『西郷南洲翁遺訓』を読んでいると、今の世相において、大切だと感じるメッセージが沢山あります。例えば、税金に関して、以下のような言葉があります。
第13章 租税の心得
「租税を薄くして民を裕にするは、即ち国力を養成する也。故に国家多端にして財用の足らざるを苦しむとも、租税の定制を確守し、上を損して下を虐げぬもの也。能く古今の事事迹を見よ。道の明かならざる世にして、財用の不足を苦しむ時は、必ず曲知小慧の俗吏を用い巧みに聚斂して一時の缼乏に給するを、理財に長ぜる良臣となし、手段を以て苛酷に民を虐げたるゆえ、人民は苦悩に堪え兼ね、聚斂を逃れんと、自然橘詐狡猾に趣き、上下互いに欺き、官民敵讐と成り、終に分崩離析に至るにあらずや。」
【訳】
「税金を軽くして国民を豊かにするのは国力を養成する基である。
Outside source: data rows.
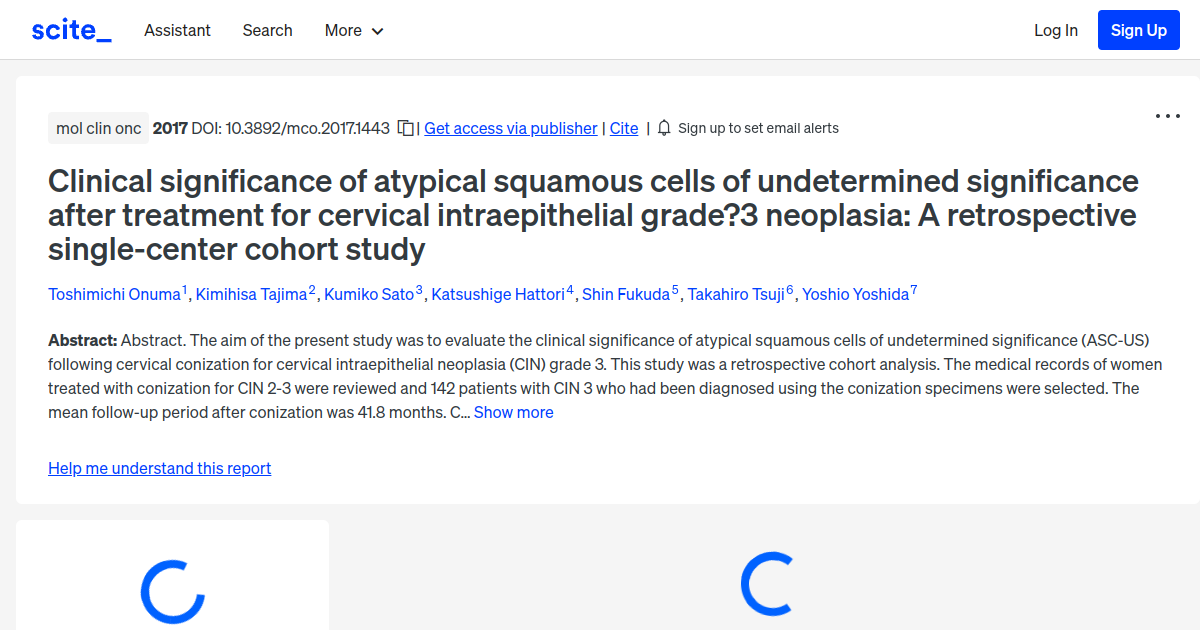Image resolution: width=1200 pixels, height=630 pixels.
Task: Click the Shin Fukuda author link
Action: (x=624, y=294)
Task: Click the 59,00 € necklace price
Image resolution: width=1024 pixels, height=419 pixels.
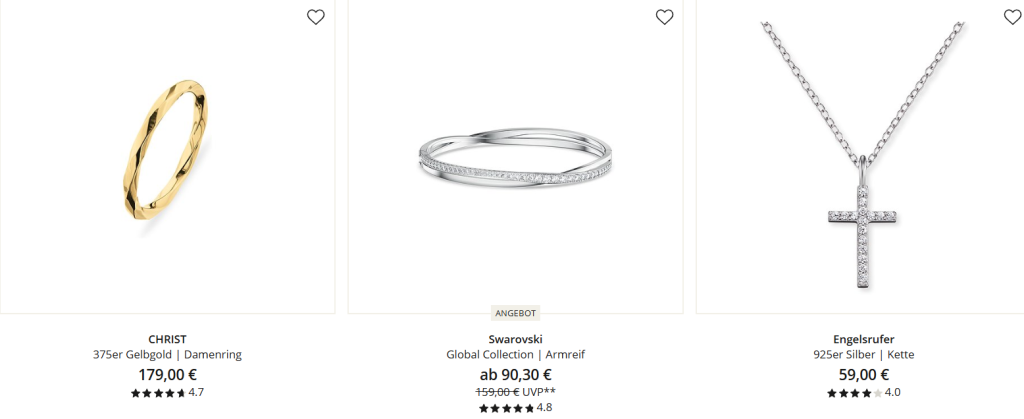Action: [x=863, y=375]
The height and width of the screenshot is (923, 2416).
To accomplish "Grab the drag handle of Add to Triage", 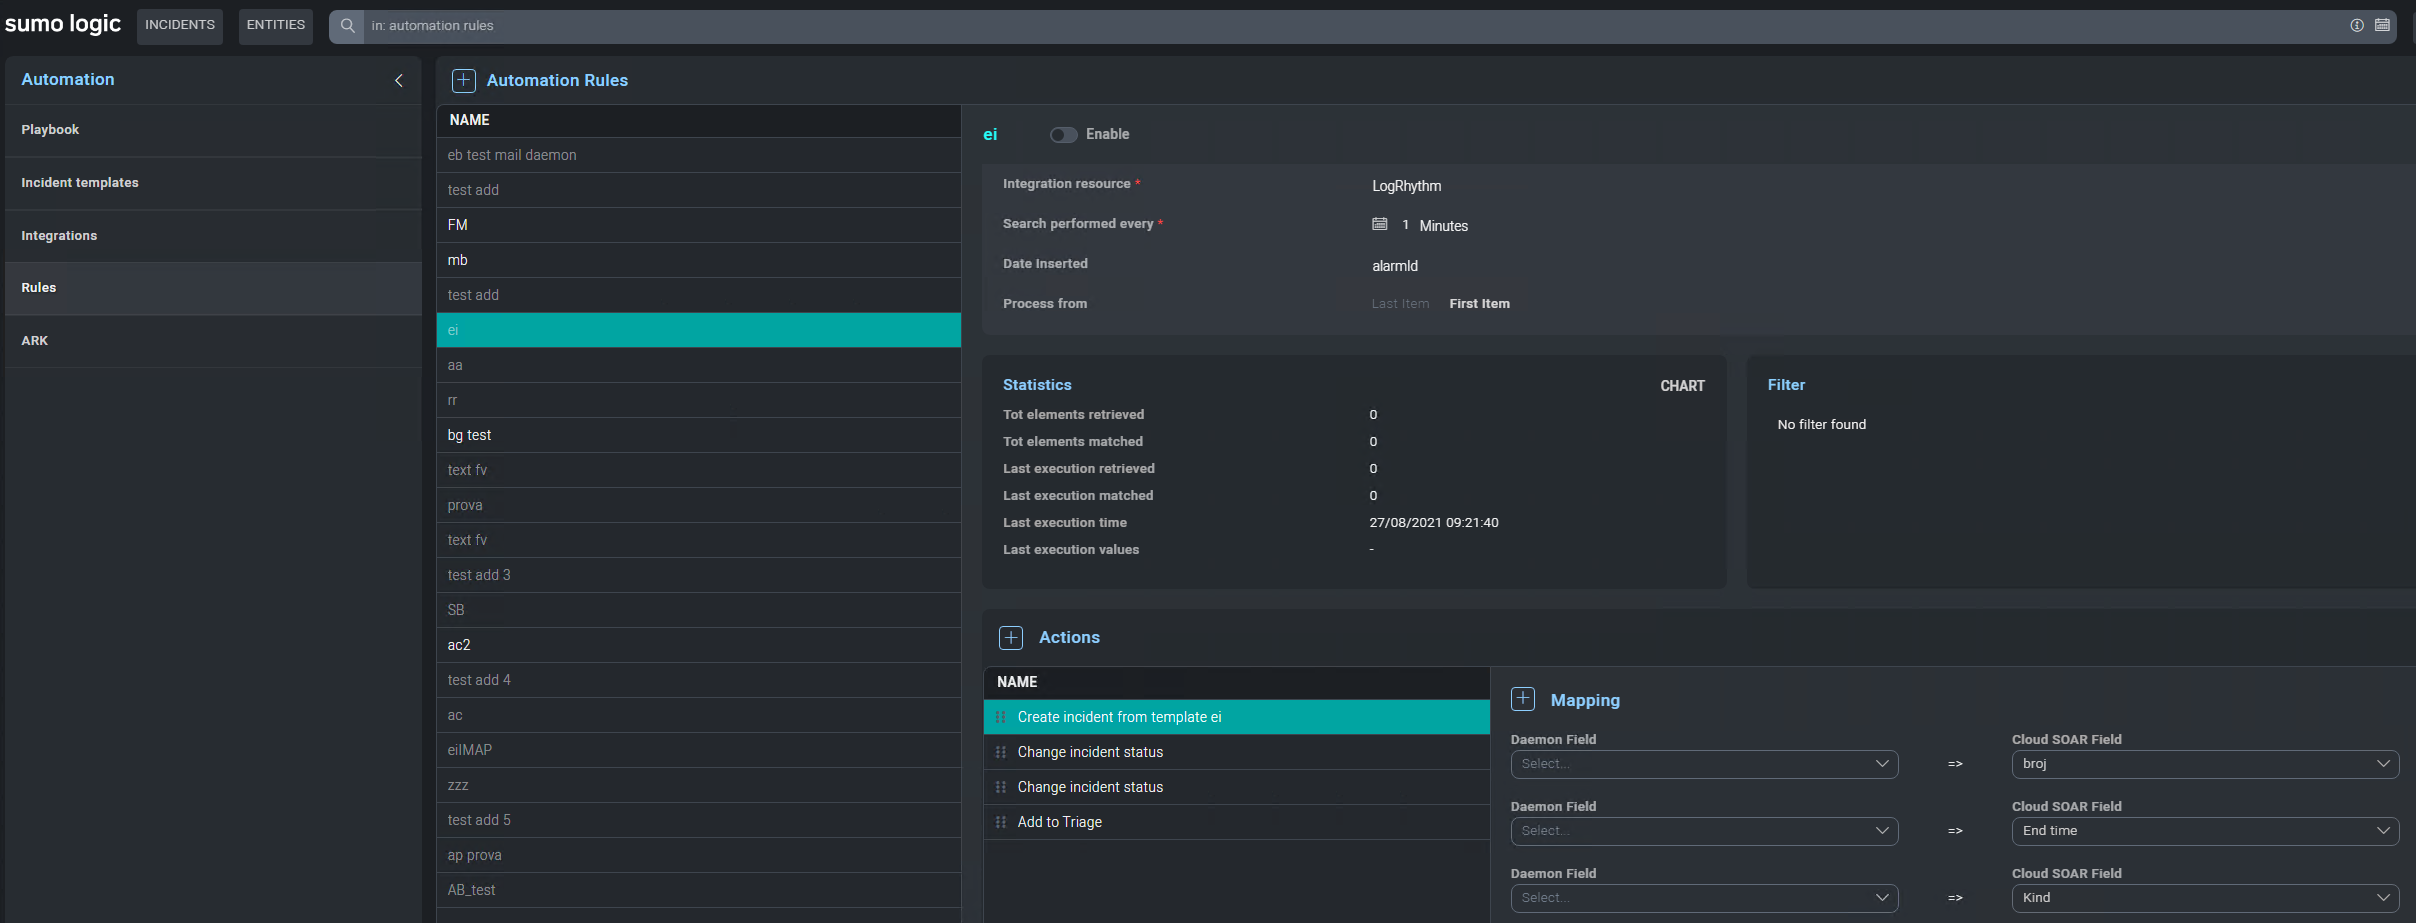I will (x=1001, y=822).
それによって、初めて国力が養われることになるのである。そのためには、国家の仕事が多くなり、財政が不足して苦しむことがあっても、定まった税金の制度を守り、簡単に改めることはすべきではない。上を損じて下を虐げぬものなりと言うことは、政府が損をしても民間を苦しめないということである。昔からの歴史をよく見なさい。道理の明らかでない世の中で財政が不足し困ると必ず、邪智に富んだ小役人を用いてうまく民を惑わして、一時の窮乏をまぬかれるが、そういう搾り上手な役人を財政に明るい良い役人としてほめる。しかし、人民は苦しみに耐えかねて酷税を免れることを考え、上下は互いに欺き合い、官民は仇敵のような間柄となり、遂に民心は政府から離れ、国は崩壊することになるものである。 」
世の政治家たちに読んで欲しいメッセージだと感じつつ、こうしたメッセージは子どもの頃から心に刻んでおかなければ、そのような生き方はできないだろうと思います。リーダーになる人たちは、未来の決断のために、『西郷南洲翁遺訓』を読んで、胆識を身に付けた方が良いと思います。他人のことをあげつらっている場合ではありませんから、勿論、必死で私も学びます。